__INSTRUCTIONS FOR THE TASK__
Take the line that contains "January 2010 (255, 2083)" and all lines after it, up to and including the last line of the data, and write them out exactly; nothing else belongs in the answer.

[Stored records]
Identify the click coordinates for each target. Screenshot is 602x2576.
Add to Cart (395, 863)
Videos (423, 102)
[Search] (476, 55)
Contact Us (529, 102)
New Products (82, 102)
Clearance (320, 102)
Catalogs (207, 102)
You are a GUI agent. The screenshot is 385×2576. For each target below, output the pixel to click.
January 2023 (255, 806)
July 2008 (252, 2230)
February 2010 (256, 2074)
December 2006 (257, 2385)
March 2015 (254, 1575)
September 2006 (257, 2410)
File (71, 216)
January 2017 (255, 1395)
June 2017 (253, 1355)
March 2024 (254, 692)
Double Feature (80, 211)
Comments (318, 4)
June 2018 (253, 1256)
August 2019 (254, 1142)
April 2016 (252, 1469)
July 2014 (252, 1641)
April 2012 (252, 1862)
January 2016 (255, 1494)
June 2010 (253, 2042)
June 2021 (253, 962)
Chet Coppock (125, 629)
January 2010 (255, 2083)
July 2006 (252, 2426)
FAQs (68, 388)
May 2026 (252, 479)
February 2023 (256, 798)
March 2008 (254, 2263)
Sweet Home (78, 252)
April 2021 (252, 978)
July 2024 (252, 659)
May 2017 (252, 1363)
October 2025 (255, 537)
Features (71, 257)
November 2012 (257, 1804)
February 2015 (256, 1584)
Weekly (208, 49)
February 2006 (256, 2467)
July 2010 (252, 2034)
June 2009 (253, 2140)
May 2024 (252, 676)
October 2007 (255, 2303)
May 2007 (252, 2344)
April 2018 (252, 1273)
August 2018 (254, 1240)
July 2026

__ANSWER TO THIS TASK__
January 2010 (255, 2083)
July 2006 (252, 2426)
FAQs (68, 388)
May 2026 (252, 479)
February 2023 (256, 798)
March 2008 (254, 2263)
Sweet Home (78, 252)
April 2021 (252, 978)
July 2024 (252, 659)
May 2017 (252, 1363)
October 2025 (255, 537)
Features (71, 257)
November 2012 (257, 1804)
February 2015 (256, 1584)
Weekly (208, 49)
February 2006 (256, 2467)
July 2010 (252, 2034)
June 2009 (253, 2140)
May 2024 (252, 676)
October 2007 (255, 2303)
May 2007 (252, 2344)
April 2018 (252, 1273)
August 2018 (254, 1240)
July 2026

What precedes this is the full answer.